In computer programming, a self-relocating program is a program that relocates its own address-dependent instructions and data when run, and is therefore capable of being loaded into memory at any address. In many cases, self-relocating code is also a form of self-modifying code.

Overview

Self-relocation is similar to the relocation process employed by the linker-loader when a program is copied from external storage into main memory; the difference is that it is the loaded program itself rather than the loader in the operating system or shell that performs the relocation.

One form of self-relocation occurs when a program copies the code of its instructions from one sequence of locations to another sequence of locations within the main memory of a single computer, and then transfers processor control from the instructions found at the source locations of memory to the instructions found at the destination locations of memory. As such, the data operated upon by the algorithm of the program is the sequence of bytes which define the program.
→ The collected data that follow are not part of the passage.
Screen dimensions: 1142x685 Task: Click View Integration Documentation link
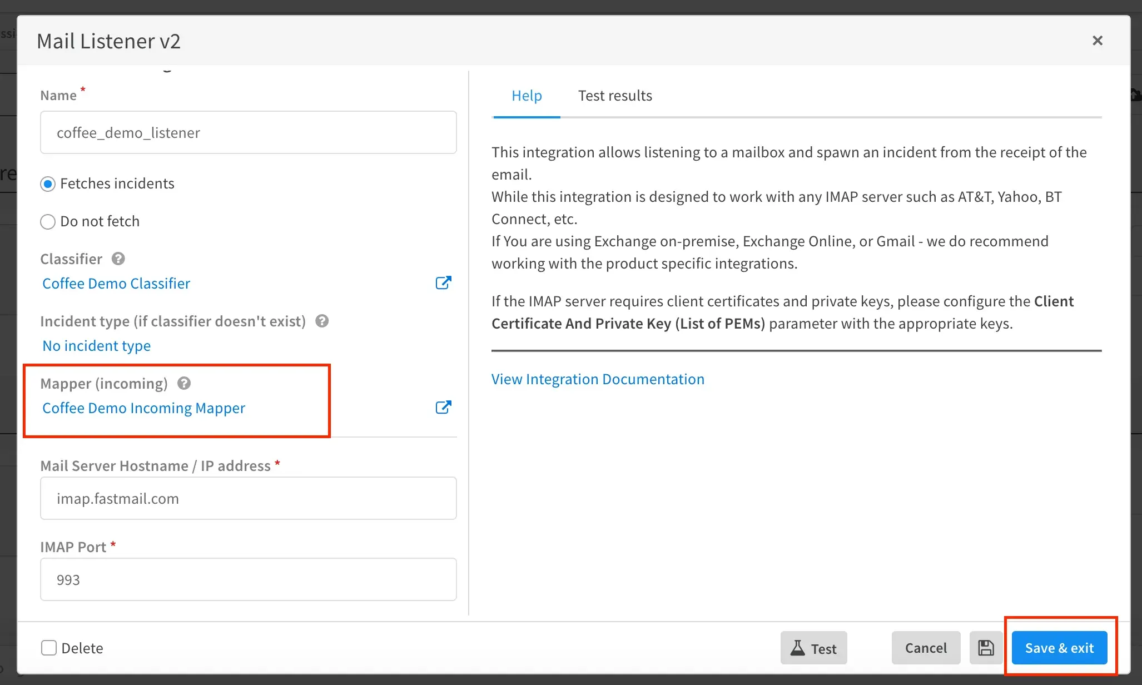tap(598, 379)
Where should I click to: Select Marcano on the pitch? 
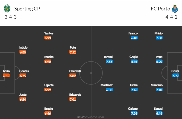[x=157, y=85]
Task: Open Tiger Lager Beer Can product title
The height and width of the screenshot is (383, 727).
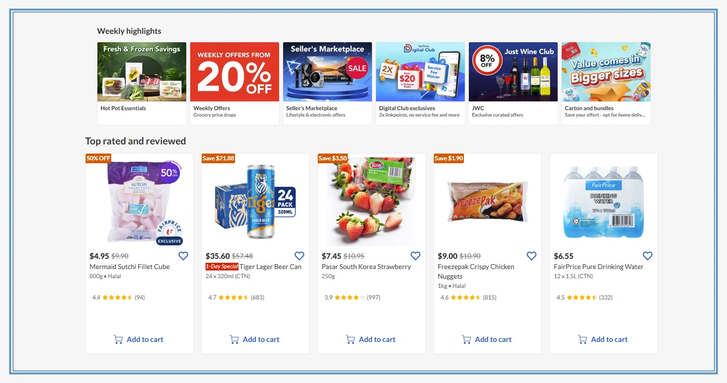Action: click(271, 267)
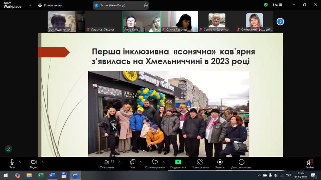Open the Конференция meeting tab
Screen dimensions: 321x180
click(x=50, y=5)
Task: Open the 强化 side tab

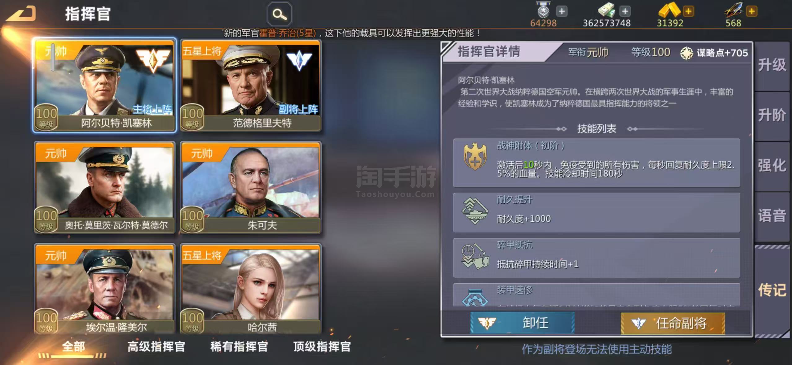Action: (x=772, y=166)
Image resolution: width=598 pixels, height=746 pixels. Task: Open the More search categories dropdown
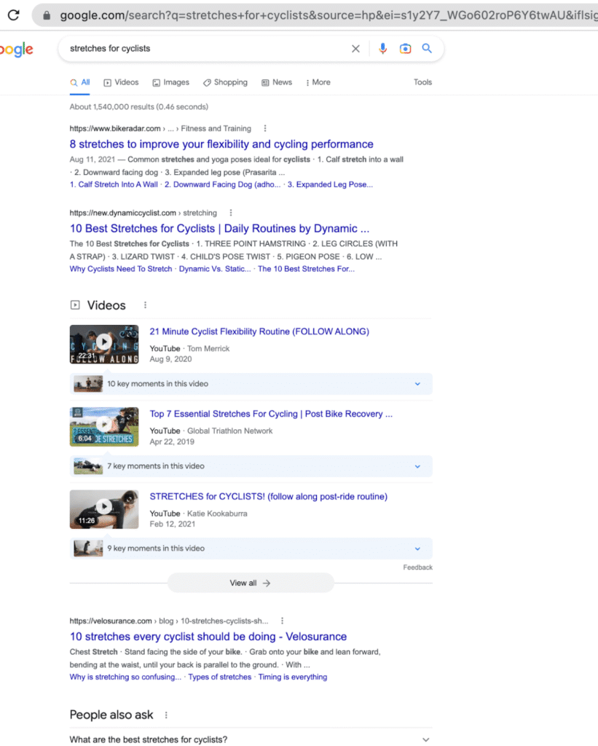click(x=318, y=82)
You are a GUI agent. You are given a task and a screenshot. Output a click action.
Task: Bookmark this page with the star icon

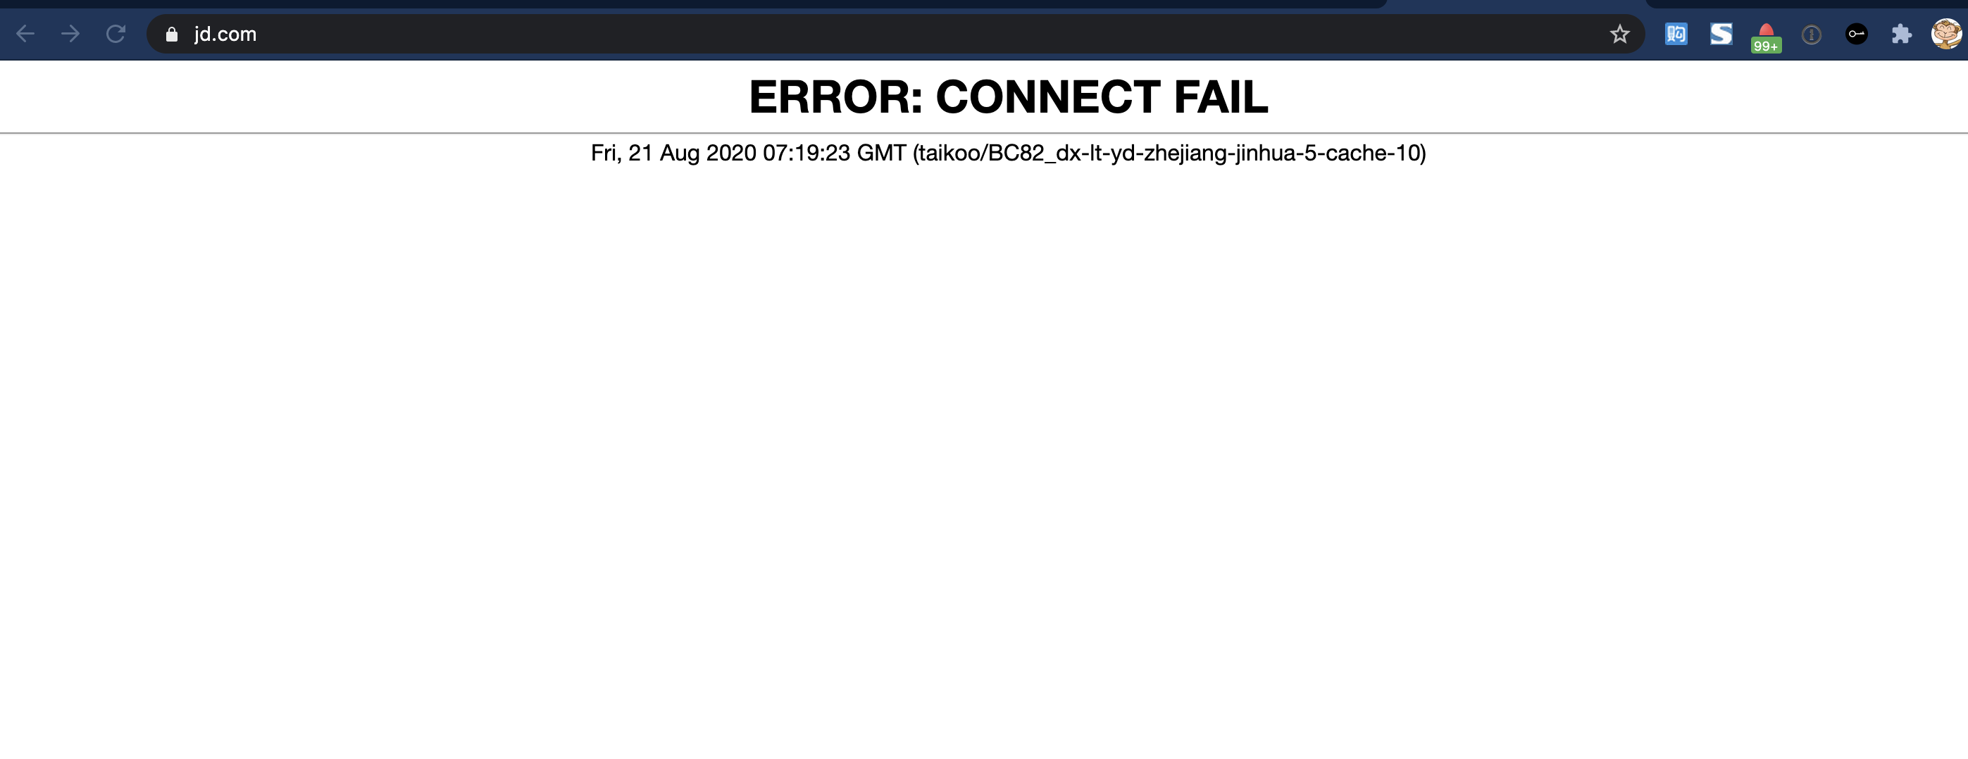[x=1620, y=34]
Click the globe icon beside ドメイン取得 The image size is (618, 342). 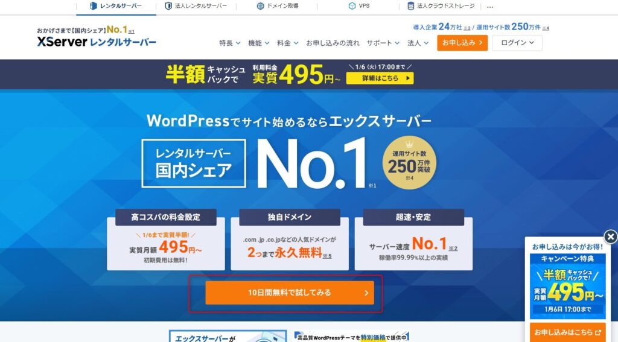click(260, 6)
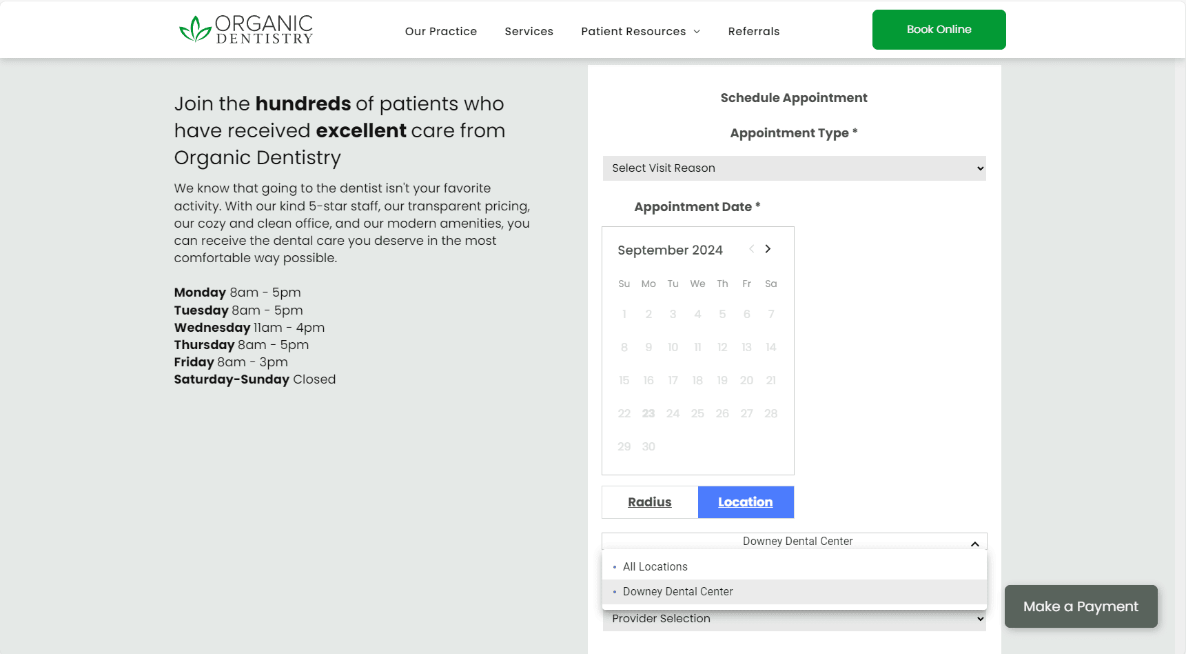Open the Our Practice menu item
The height and width of the screenshot is (654, 1186).
click(x=440, y=31)
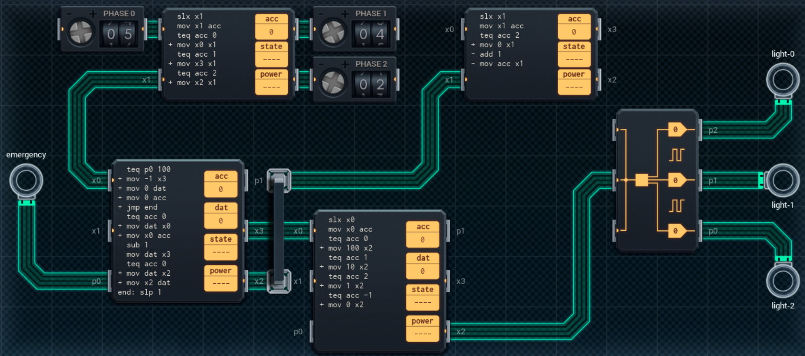Select the emergency input connector
Viewport: 805px width, 356px height.
pyautogui.click(x=26, y=180)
Static self-relocation typically happens at load-time (after the operating system has loaded the software and passed control to it, but still before its initialization has finished), sometimes also when changing the program's configuration at a later stage during runtime.

Examples

Boot loaders

As an example, self-relocation is often employed in the early stages of bootstrapping operating systems on architectures like IBM PC compatibles, where lower-level chain boot loaders (like the master boot record (MBR), volume boot record (VBR) and initial boot stages of operating systems such as DOS) move themselves out of place in order to load the next stage into memory.

CP/M extensions

Under CP/M, the debugger Dynamic Debugging Tool (DDT) dynamically relocated itself to the top of available memory through page boundary relocation in order to maximize the Transient Program Area (TPA) for programs to run in.

In 1988, the alternative command line processor ZCPR 3.4 for the Z-System introduced so called type-4 programs which were self-relocatable through an embedded stub as well.

x86 DOS drivers

Under DOS, self-relocation is sometimes also used by more advanced drivers and resident system extensions (RSXs) or terminate-and-stay-resident programs (TSRs) loading themselves "high" into upper memory more effectively than possible for externally provided "high"-loaders (like LOADHIGH/HILOAD, INSTALLHIGH/HIINSTALL or DEVICEHIGH/HIDEVICE etc. since DOS 5) in order to maximize the memory available for applications. This is down to the fact that the operating system has no knowledge of the inner workings of a driver to be loaded and thus has to load it into a free memory area large enough to hold the whole driver as a block including its initialization code, even if that would be freed after the initialization. For TSRs, the operating system also has to allocate a Program Segment Prefix (PSP) and an environment segment. This might cause the driver not to be loaded into the most suitable free memory area or even prevent it from being loaded high at all. In contrast to this, a self-relocating driver can be loaded anywhere (including into conventional memory) and then relocate only its (typically much smaller) resident portion into a suitable free memory area in upper memory. In addition, advanced self-relocating TSRs (even if already loaded into upper memory by the operating system) can relocate over most of their own PSP segment and command line buffer and free their environment segment in order to further reduce the resulting memory footprint and avoid fragmentation. Some self-relocating TSRs can also dynamically change their "nature" and morph into device drivers even if originally loaded as TSRs, thereby typically also freeing some memory. Finally, it is technically impossible for an external loader to relocate drivers into expanded memory (EMS), the high memory area (HMA) or extended memory (via DPMS or CLOAKING), because these methods require small driver-specific stubs to remain in conventional or upper memory in order to coordinate the access to the relocation target area, and in the case of device drivers also because the driver's header must always remain in the first megabyte. In order to achieve this, the drivers must be specially designed to support self-relocation into these areas.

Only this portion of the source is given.